DETAILS read_haps takes as input a bam file, a set of reliable markers and a VCF file. It starts by finding all heterozygous reliable markers in the VCF file. Only biallelic markers are considered and marker is assumed to have alleles 0 and 1. Two heterozygous markers can have phase 00-11 (parity) or 01-10 (non-parity), i.e. for parity phasing the individual has two haplotypes one with allele 0 on both markers and the other with allele 1 on both markers. Observing both parity and non-parity suggests the presence of three haplotypes between the two markers, but can also be explained by genotyping error and sequencing error. To limit genotyping error the marker set is limited to markers that have been extensively verified to not have genotyping errors at deCODE genetics and markers that the genotyping software has made high confidence calls. To limit sequencing errors only reads with high mapQ and bases with high bp quality. Three haplotypes should generally not be observed for a sample from a single diploid individual (human), but may occur in regions of structural variation. Three haplotypes will be commonly observed in a sample that contains the mixture of the DNA of two individuals. Pairs of heterozygous markers overlapped by two read pairs in parity and two reads pairs in non-parity are considered evidence for three haplotypes at the marker pair. Samples with multiple such pairs are considered contaminated.

Example output

SNP_PAIRS ERROR_PAIRS DOUBLE_ERROR_PAIR_COUNT DOUBLE_ERROR_FRACTION REL_ERROR_FRACTION NONSENSE_FRACTION PASS_FAIL REASON

905879 955 18 1.98702e-05 0.000490452 0.00196273 PASS -

SNP_PAIRS - Number of marker pairs that are connnected by at least one haplotype

ERROR_PAIRS - Number of markers pairs where there is evidence of both parity and non-parity haplotypes

DOUBLE_ERROR_PAIR_COUNT - Number of marker pairs where there are two read pairs evidencing both parity and non-parity

DOUBLE_ERROR_FRACTION - Fraction of marker pairs with two read pairs evidencing parity and non-parity

REL_ERROR_FRACTION - Average fraction of reads from the smaller group (parity, non-parity)

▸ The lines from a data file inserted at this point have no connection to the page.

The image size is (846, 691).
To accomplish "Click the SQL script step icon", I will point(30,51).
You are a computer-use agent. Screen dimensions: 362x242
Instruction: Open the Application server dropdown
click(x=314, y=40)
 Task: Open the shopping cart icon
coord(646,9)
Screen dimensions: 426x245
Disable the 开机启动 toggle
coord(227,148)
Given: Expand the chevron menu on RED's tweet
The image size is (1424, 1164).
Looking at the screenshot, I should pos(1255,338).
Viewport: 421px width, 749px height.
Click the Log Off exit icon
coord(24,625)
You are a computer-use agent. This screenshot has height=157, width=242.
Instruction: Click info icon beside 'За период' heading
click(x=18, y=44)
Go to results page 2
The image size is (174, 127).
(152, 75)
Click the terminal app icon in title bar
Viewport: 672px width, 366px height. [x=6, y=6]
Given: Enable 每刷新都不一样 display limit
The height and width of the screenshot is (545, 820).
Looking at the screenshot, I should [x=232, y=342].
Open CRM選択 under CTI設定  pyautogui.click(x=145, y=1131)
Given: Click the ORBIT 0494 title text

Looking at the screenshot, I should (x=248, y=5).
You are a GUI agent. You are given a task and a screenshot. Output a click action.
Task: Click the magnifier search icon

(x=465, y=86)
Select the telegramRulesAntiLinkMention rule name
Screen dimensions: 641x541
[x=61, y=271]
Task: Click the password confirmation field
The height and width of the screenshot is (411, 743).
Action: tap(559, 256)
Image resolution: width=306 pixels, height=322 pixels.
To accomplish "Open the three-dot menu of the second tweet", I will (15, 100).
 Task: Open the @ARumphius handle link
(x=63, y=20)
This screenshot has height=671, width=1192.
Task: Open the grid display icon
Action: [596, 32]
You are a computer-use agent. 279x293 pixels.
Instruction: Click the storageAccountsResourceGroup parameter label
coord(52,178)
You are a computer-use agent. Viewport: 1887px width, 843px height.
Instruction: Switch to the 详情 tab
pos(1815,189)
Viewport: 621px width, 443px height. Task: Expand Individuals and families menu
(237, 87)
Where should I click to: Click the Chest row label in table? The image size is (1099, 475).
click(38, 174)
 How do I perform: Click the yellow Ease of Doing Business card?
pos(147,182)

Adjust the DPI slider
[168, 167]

NONSENSE_FRACTION - Fraction of read pairs reporting neither of the two alleles at the markers considered.

PASS_FAIL - PASS or FAIL

REASON - "-" for PASS, FAIL can be READ_PAIR_COUNT, which will occur if a low coverage sample is used or CONTAMINATION

to further investigate the contamination the -pu option can be used, reporting the location of all read pairs showing evidence of three haplotypes.